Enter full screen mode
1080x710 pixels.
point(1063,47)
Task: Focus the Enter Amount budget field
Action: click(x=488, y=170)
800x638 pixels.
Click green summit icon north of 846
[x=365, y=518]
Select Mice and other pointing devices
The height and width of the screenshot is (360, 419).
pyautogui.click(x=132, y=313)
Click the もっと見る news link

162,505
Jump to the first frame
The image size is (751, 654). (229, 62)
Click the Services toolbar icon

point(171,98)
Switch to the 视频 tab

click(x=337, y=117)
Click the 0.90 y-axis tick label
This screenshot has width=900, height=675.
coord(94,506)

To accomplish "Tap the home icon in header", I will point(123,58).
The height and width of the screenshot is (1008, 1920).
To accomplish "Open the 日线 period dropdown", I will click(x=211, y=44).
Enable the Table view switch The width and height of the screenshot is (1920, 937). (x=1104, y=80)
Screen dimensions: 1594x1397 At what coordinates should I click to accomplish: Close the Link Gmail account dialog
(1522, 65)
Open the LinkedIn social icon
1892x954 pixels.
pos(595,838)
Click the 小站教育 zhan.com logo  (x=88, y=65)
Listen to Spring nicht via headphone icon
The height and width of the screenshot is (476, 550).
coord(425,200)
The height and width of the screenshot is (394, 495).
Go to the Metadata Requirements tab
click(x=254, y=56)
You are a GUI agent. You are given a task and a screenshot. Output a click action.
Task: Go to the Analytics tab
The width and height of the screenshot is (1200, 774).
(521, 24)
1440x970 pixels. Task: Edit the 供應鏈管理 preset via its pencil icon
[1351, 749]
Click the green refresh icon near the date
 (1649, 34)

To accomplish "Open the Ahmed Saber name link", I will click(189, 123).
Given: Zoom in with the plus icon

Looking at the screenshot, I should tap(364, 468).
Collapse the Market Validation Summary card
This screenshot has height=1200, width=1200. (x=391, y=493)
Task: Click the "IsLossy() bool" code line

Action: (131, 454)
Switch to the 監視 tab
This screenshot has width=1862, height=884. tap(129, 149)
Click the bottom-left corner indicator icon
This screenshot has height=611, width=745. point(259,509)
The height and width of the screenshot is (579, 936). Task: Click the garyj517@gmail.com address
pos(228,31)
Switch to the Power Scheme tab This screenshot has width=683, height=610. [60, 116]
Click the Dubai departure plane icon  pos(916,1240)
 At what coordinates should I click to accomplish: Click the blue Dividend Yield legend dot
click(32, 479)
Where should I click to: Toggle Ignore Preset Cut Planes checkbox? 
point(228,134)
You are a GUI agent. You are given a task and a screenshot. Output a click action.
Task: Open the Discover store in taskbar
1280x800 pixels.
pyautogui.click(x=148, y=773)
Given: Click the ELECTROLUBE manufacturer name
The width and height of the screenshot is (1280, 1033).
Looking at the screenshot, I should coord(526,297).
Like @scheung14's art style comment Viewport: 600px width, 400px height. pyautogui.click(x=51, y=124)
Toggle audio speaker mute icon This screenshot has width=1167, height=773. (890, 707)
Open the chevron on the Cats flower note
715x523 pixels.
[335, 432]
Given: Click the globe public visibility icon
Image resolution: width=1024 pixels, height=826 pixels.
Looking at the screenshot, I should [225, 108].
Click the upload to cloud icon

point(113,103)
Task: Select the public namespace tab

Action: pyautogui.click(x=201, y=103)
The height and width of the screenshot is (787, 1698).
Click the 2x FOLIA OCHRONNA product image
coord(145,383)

:: EXERCISE DIRECTIONS ::
Output every record above a second time, exactly.

:: RESULT OF THIS TASK ::
Enter full screen mode
1080x710 pixels.
point(1063,47)
Task: Focus the Enter Amount budget field
Action: click(x=488, y=170)
800x638 pixels.
Click green summit icon north of 846
[x=365, y=518]
Select Mice and other pointing devices
The height and width of the screenshot is (360, 419).
pyautogui.click(x=132, y=313)
Click the もっと見る news link

162,505
Jump to the first frame
The image size is (751, 654). (229, 62)
Click the Services toolbar icon

point(171,98)
Switch to the 视频 tab

click(x=337, y=117)
Click the 0.90 y-axis tick label
This screenshot has width=900, height=675.
coord(94,506)

To accomplish "Tap the home icon in header", I will point(123,58).
The height and width of the screenshot is (1008, 1920).
To accomplish "Open the 日线 period dropdown", I will click(x=211, y=44).
Enable the Table view switch The width and height of the screenshot is (1920, 937). (x=1104, y=80)
Screen dimensions: 1594x1397 At what coordinates should I click to accomplish: Close the Link Gmail account dialog
(1522, 65)
Open the LinkedIn social icon
1892x954 pixels.
pos(595,838)
Click the 小站教育 zhan.com logo  (x=88, y=65)
Listen to Spring nicht via headphone icon
The height and width of the screenshot is (476, 550).
coord(425,200)
The height and width of the screenshot is (394, 495).
Go to the Metadata Requirements tab
click(x=254, y=56)
You are a GUI agent. You are given a task and a screenshot. Output a click action.
Task: Go to the Analytics tab
The width and height of the screenshot is (1200, 774).
(521, 24)
1440x970 pixels. Task: Edit the 供應鏈管理 preset via its pencil icon
[1351, 749]
Click the green refresh icon near the date
 (1649, 34)

To accomplish "Open the Ahmed Saber name link", I will click(189, 123).
Given: Zoom in with the plus icon

Looking at the screenshot, I should tap(364, 468).
Collapse the Market Validation Summary card
This screenshot has height=1200, width=1200. (x=391, y=493)
Task: Click the "IsLossy() bool" code line

Action: (131, 454)
Switch to the 監視 tab
This screenshot has width=1862, height=884. tap(129, 149)
Click the bottom-left corner indicator icon
This screenshot has height=611, width=745. point(259,509)
The height and width of the screenshot is (579, 936). Task: Click the garyj517@gmail.com address
pos(228,31)
Switch to the Power Scheme tab This screenshot has width=683, height=610. [60, 116]
Click the Dubai departure plane icon  pos(916,1240)
 At what coordinates should I click to accomplish: Click the blue Dividend Yield legend dot
click(32, 479)
Where should I click to: Toggle Ignore Preset Cut Planes checkbox? 
point(228,134)
You are a GUI agent. You are given a task and a screenshot. Output a click action.
Task: Open the Discover store in taskbar
1280x800 pixels.
pyautogui.click(x=148, y=773)
Given: Click the ELECTROLUBE manufacturer name
The width and height of the screenshot is (1280, 1033).
Looking at the screenshot, I should coord(526,297).
Like @scheung14's art style comment Viewport: 600px width, 400px height. pyautogui.click(x=51, y=124)
Toggle audio speaker mute icon This screenshot has width=1167, height=773. (890, 707)
Open the chevron on the Cats flower note
715x523 pixels.
[335, 432]
Given: Click the globe public visibility icon
Image resolution: width=1024 pixels, height=826 pixels.
Looking at the screenshot, I should [225, 108].
Click the upload to cloud icon

point(113,103)
Task: Select the public namespace tab

Action: pyautogui.click(x=201, y=103)
The height and width of the screenshot is (787, 1698).
Click the 2x FOLIA OCHRONNA product image
coord(145,383)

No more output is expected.